The Village of Chefornak (Chefornak, AK): $854,964 to help purchase, install, and integrate a battery storage system into its standalone community wind diesel grid.
The Kipnuk Light Plant, a tribally owned utility of the Native Village of Kipnuk (Kipnuk, AK): $855,978 to purchase, install, and integrate a battery energy storage system into its standalone community wind diesel grid. This improvement will displace over 34,000 gallons of diesel fuel.
The Metlakatla Indian Community (Annette Island Reserve, AK): $1,031,110 to complete the electrical intertie between its islanded community and the mainland community of Ketchikan, Alaska.
The Native Village of Diomede (Diomede, AK): $222,848 to install energy efficiency measures in the new store in the Village.

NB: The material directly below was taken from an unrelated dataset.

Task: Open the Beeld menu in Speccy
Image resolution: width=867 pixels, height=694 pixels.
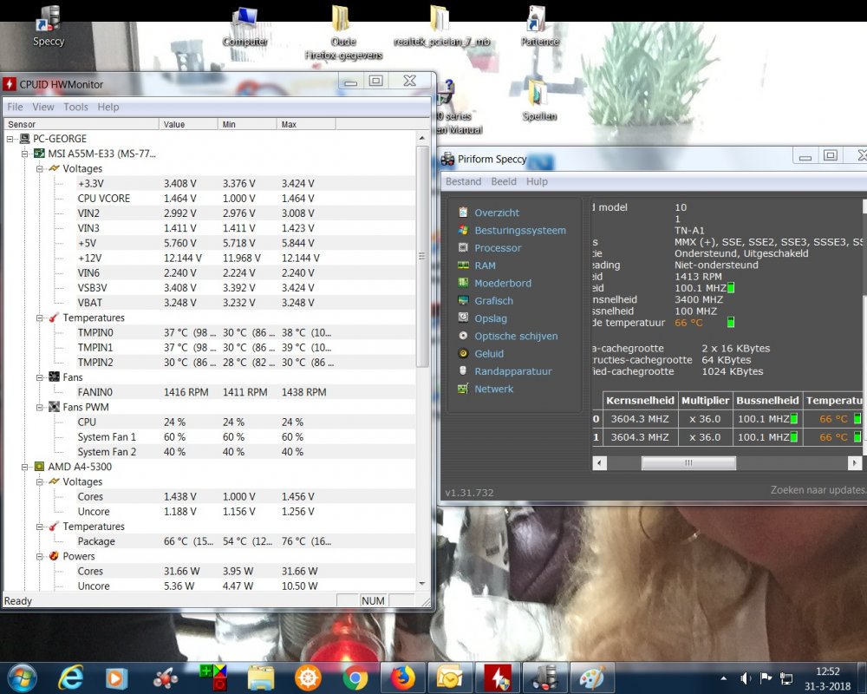Action: (503, 181)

The Akiachak Native Community (Akiachak, AK): $123,220 to install energy-efficient retrofits and an LED lighting upgrade. The funding will also support the installation of setback thermostats, in five essential multi-use buildings in the Akiachak Village.
The Native Village of Noatak and the Northwest Arctic Borough (Kotzebue, AK): $1,997,265 to install a high-penetration solar PV and battery energy storage hybrid system to integrate with the Village’s diesel electric grid. This improvement is estimated to save the community more than $178,000 each year.